*** Opening of Data extract ***
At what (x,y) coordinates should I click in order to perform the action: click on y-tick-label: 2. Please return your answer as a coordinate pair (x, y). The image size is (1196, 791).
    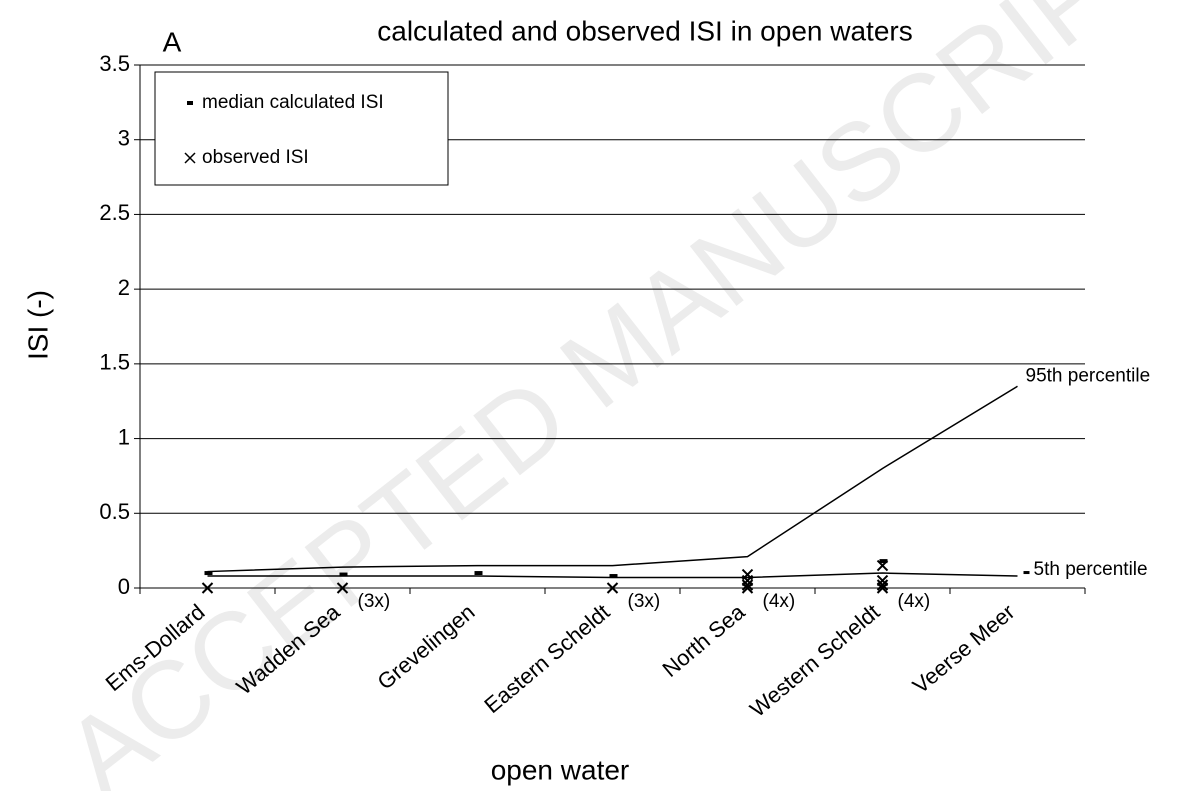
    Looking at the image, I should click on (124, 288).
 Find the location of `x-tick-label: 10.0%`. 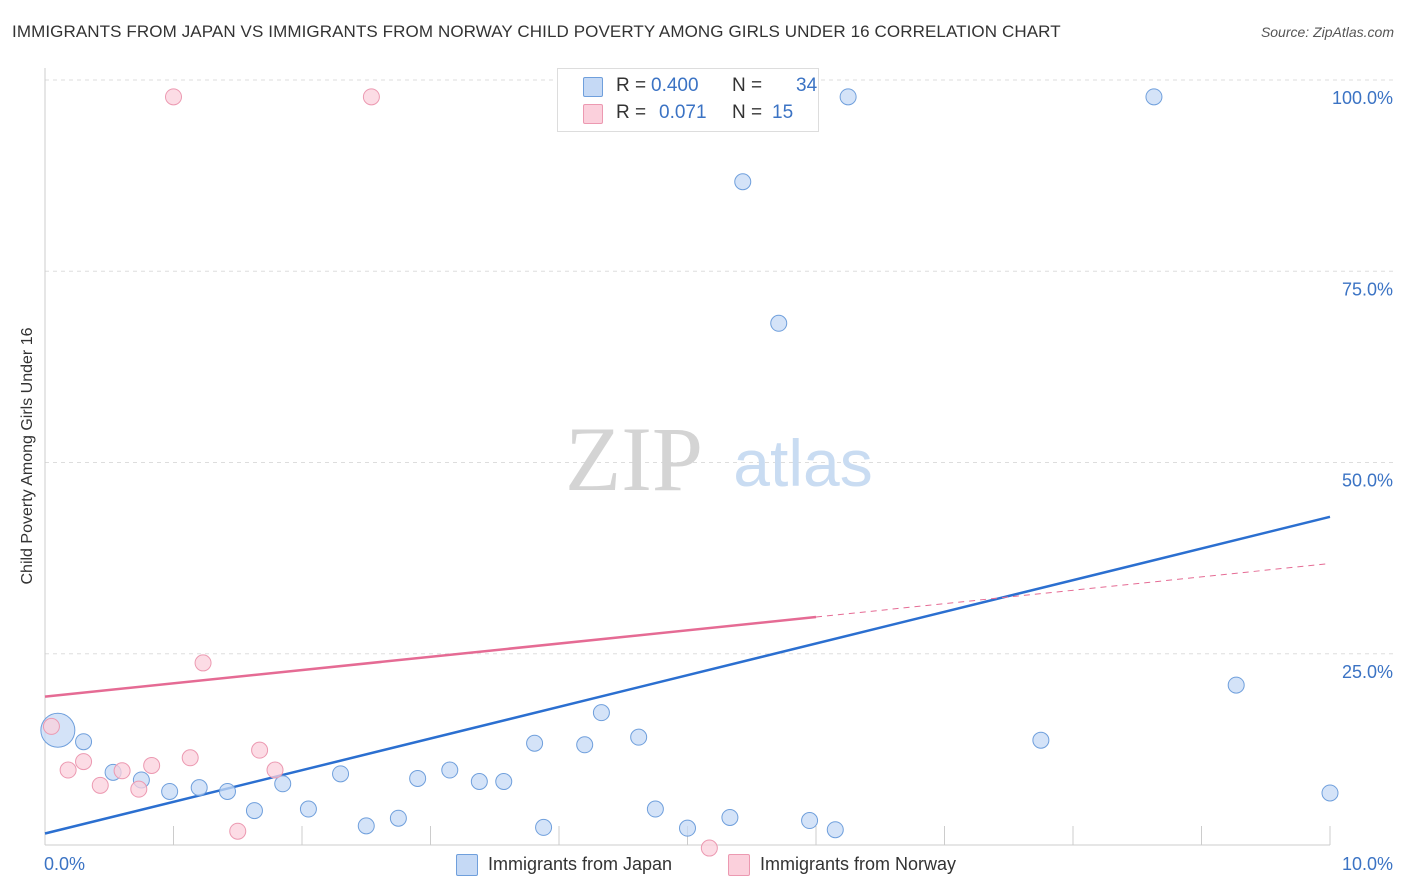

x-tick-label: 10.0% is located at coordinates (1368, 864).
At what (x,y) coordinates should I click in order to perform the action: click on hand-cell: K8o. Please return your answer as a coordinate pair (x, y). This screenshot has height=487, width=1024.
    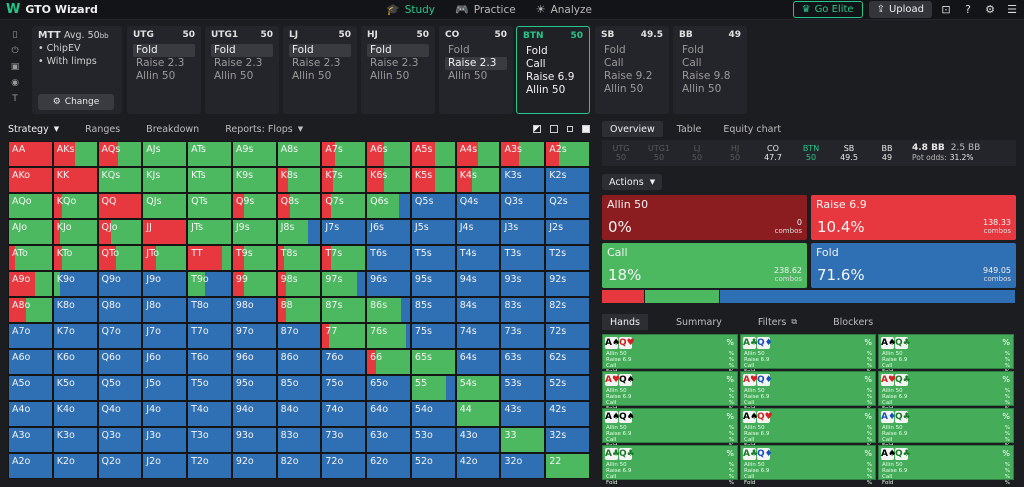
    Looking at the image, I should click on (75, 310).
*** Close of Data extract ***
What is needed: Recast the lines above as a numbered list, skipping any blank lines and leaving out the pictures.

Output for this task:
1. At what (x,y) coordinates should I click in order to perform the action: click on y-tick-label: 2. Please return your answer as a coordinate pair (x, y). The image size is (1196, 791).
2.     Looking at the image, I should click on (124, 288).
3.  Find the location of `x-tick-label: 10.0%`. 
4. x-tick-label: 10.0% is located at coordinates (1368, 864).
5. At what (x,y) coordinates should I click in order to perform the action: click on hand-cell: K8o. Please return your answer as a coordinate pair (x, y). This screenshot has height=487, width=1024.
6.     Looking at the image, I should click on (75, 310).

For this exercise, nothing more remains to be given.